Book Read Free

[Brenda & Effie 02] - Something Borrowed

Page 21

by Paul Magrs


  ‘Um,’ I say, not very edifyingly, and suddenly I want to scurry into the kitchen.

  ‘Spit it out. I’m not putting up with this . . . this . . . sulking for a moment longer.’

  ‘Sulking!’ I cry. ‘It’s you who’s sulking, you miserable old stick!’

  ‘I’ve a good right to sulk!’ she shouts right back. ‘I’ve been shot!’

  ‘Don’t go on about it!’ I bellow at her, much louder than I mean to. ‘Did I shoot you? Was I the one?’

  ‘We’re getting off the point,’ Effie snaps. ‘What’s up? Why have you got the hump with me?’ Her eyes are black, like little nuggets of Whitby jet. Smouldering at me.

  I take a deep breath. I just have to tell her. That’s all. Okay. I’ll tell her. I’ll ask her straight out. ‘It was you, wasn’t it, Effie? All along. It was you sending out those terrible letters to everyone.’
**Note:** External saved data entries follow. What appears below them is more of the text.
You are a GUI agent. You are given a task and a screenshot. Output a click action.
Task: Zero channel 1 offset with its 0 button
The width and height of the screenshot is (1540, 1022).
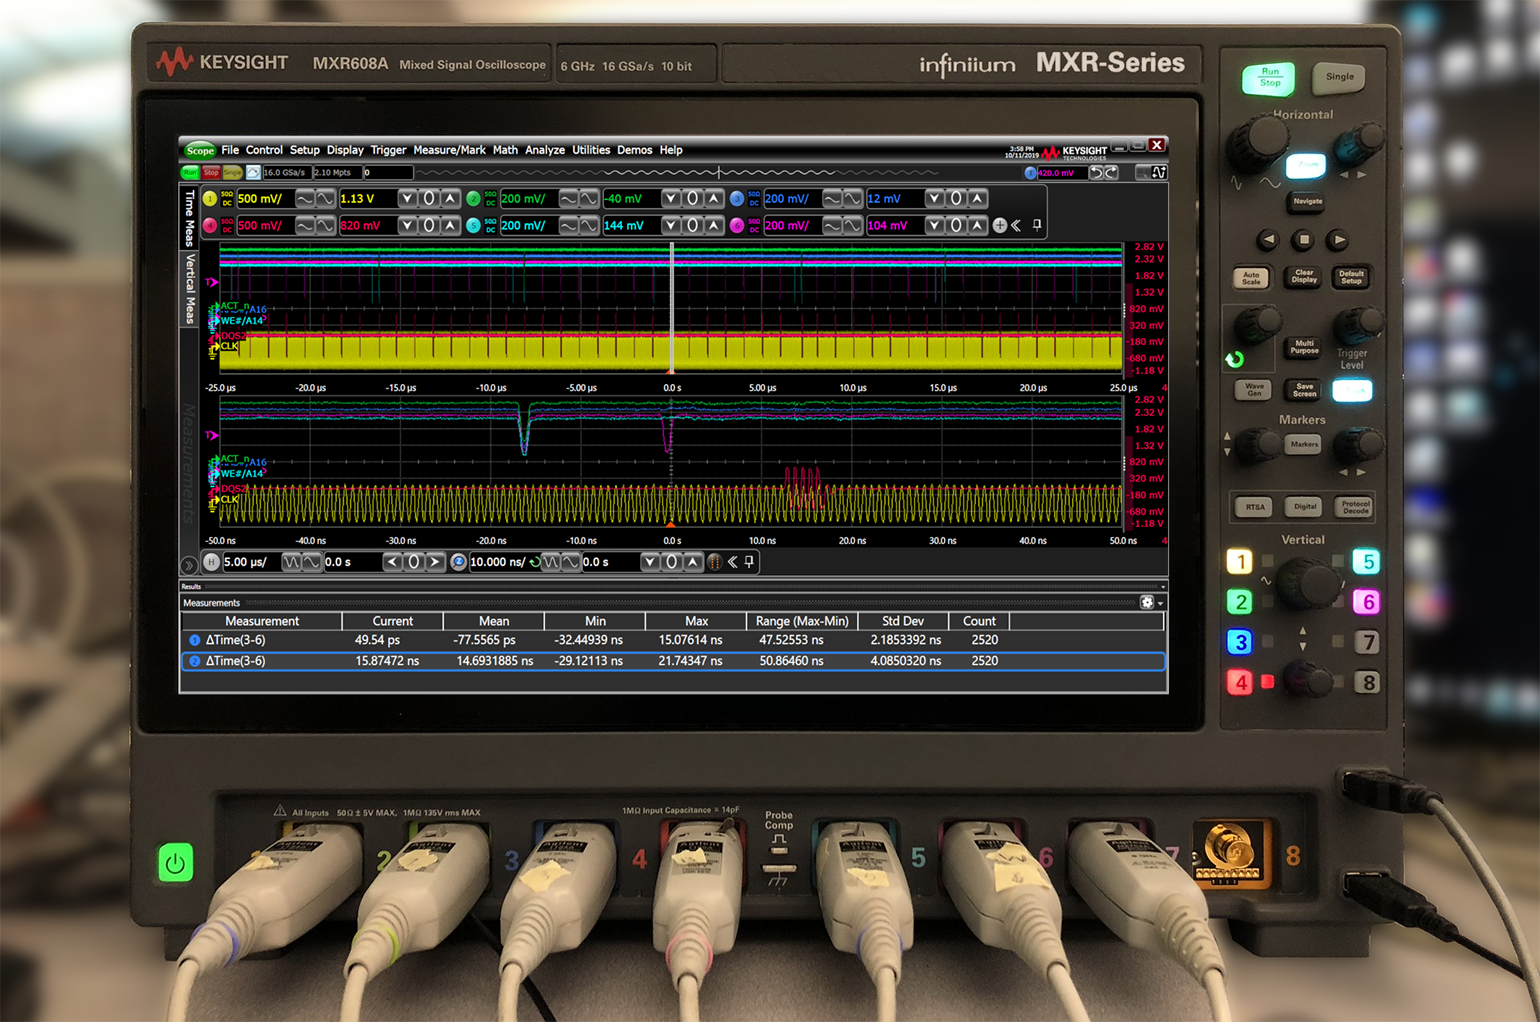point(428,199)
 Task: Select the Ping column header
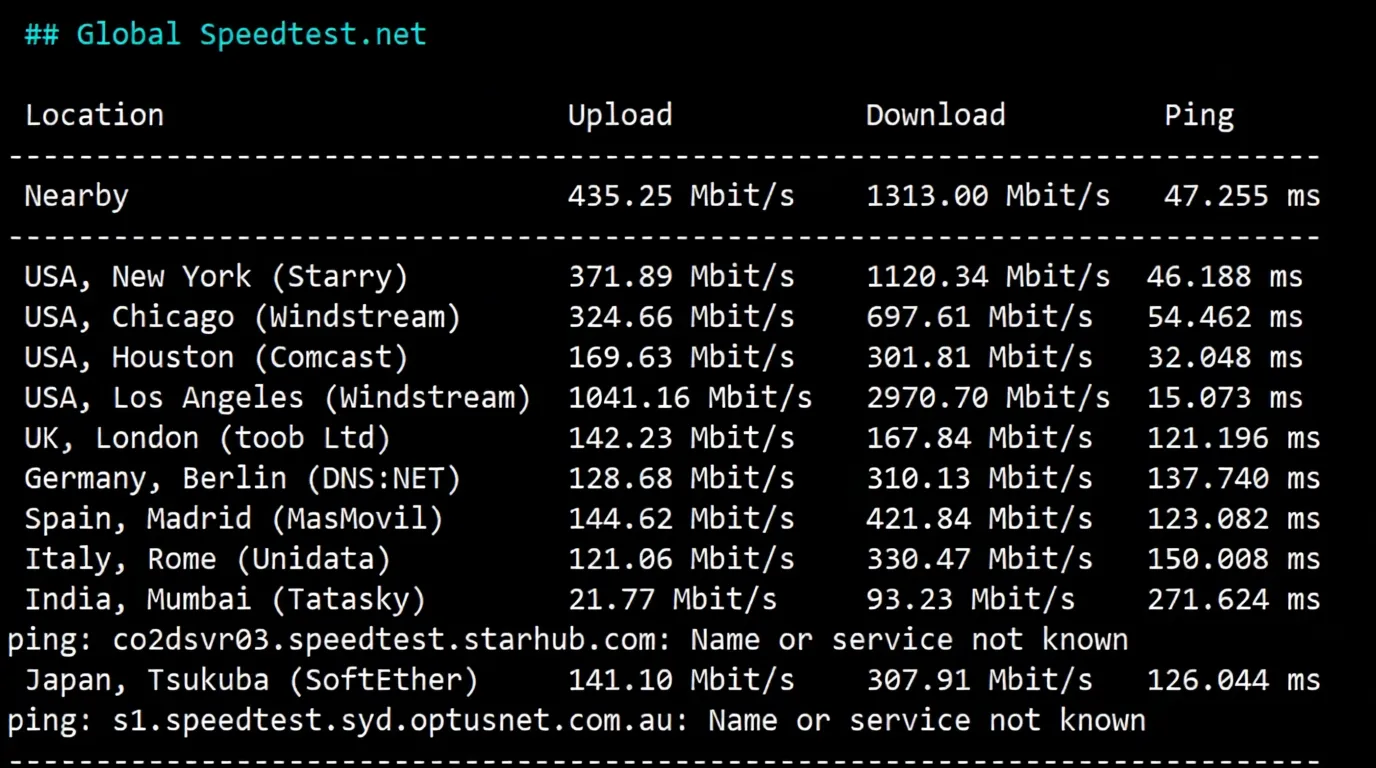pyautogui.click(x=1198, y=114)
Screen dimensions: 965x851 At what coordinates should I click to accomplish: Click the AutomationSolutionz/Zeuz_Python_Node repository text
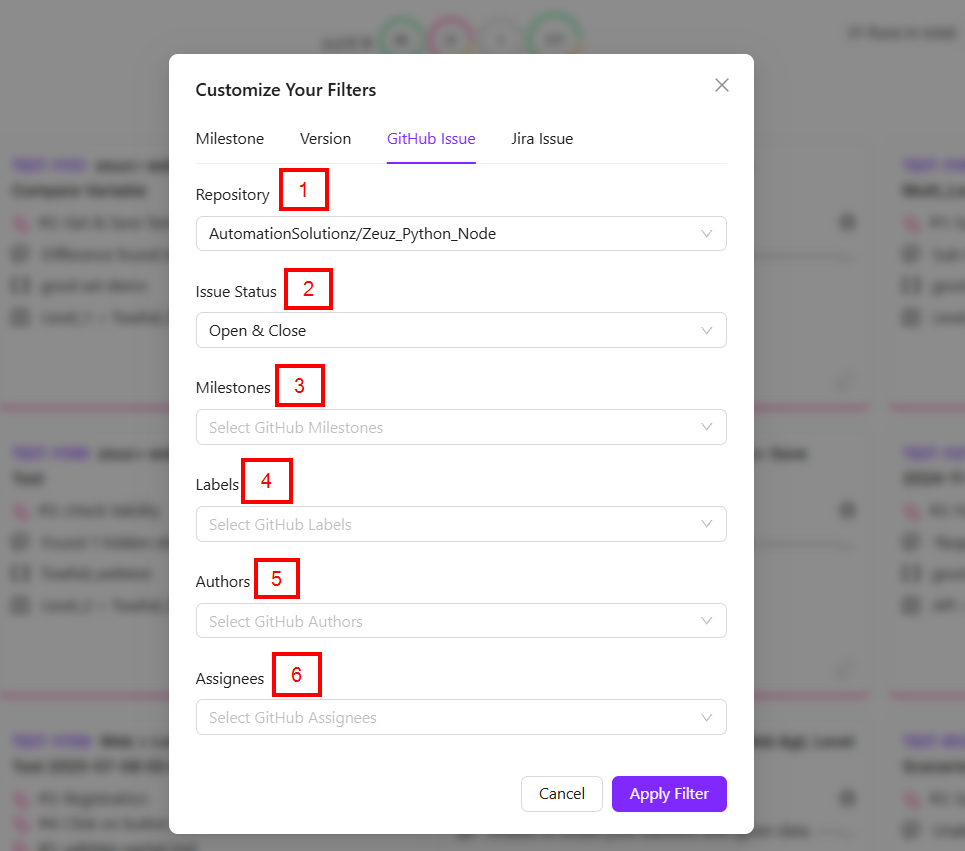point(352,234)
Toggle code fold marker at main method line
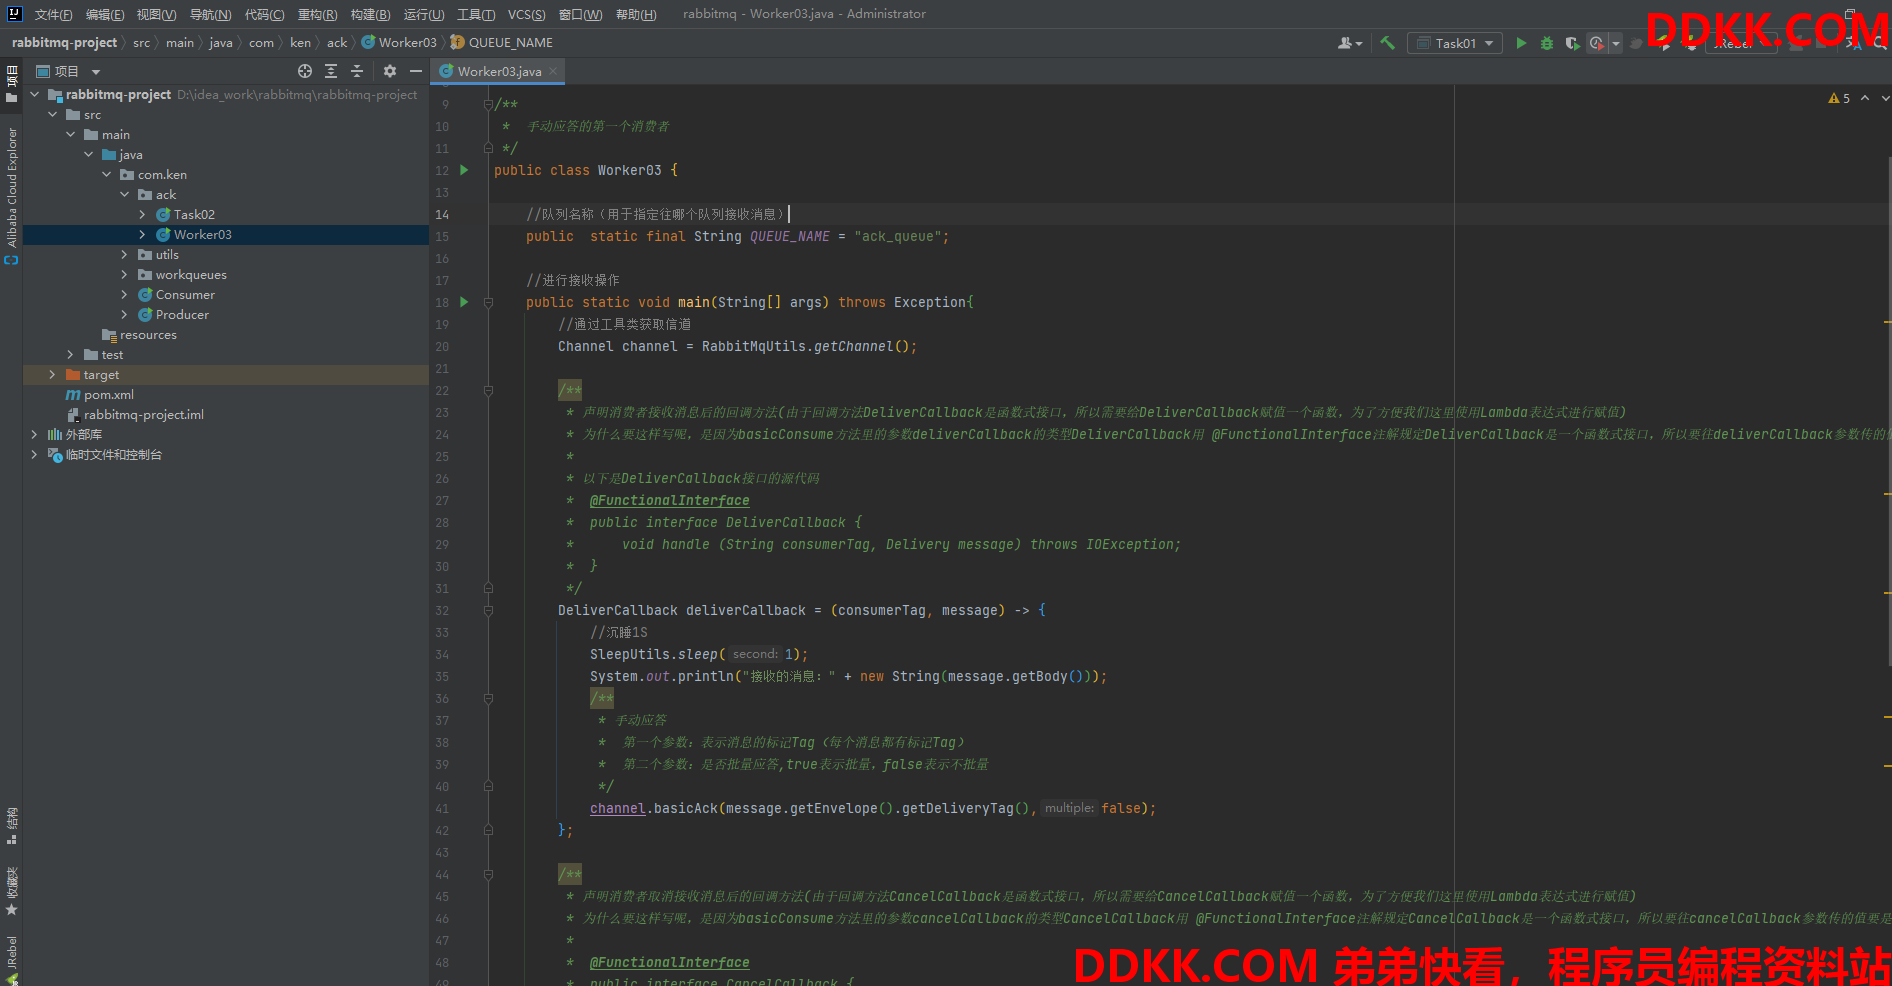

  I watch her keenly for her reaction.

  And now it is Effie’s turn to look flabbergasted.

  It takes a good portion of the evening to talk it through. Effie can’t believe that I have accused her.

  ‘I thought we were friends!’ she keeps crying out, through her sobs. Each time she says it, I feel lashed with shame. ‘I thought you were my friend!’

  We move from room to room, round the upstairs of Effie’s house, as she gets up and staggers about, throwing her hands up in the air, and I follow. I try to reason with her; I try to console her. ‘I thought you were my friend!’

  ‘But Effie . . .’ I try to say. ‘All the evidence . . .’

  ‘Evidence, pah!’ she cries, rounding on me. ‘Evidence can be made to say anything!’

  I’m not so sure about that. I’m bursting to tell her about the typewriter and the dodgy ‘s’, but she isn’t having any of it. She is seething with anguish and can’t listen properly at all.

  ‘I am your friend, Effie. You have to believe me.’

  ‘Some friend! Accusing me! Laying all this . . . horror at my door!’

  ‘I didn’t want to believe it,’ I say. ‘At first I couldn’t believe it. But the evidence . . .’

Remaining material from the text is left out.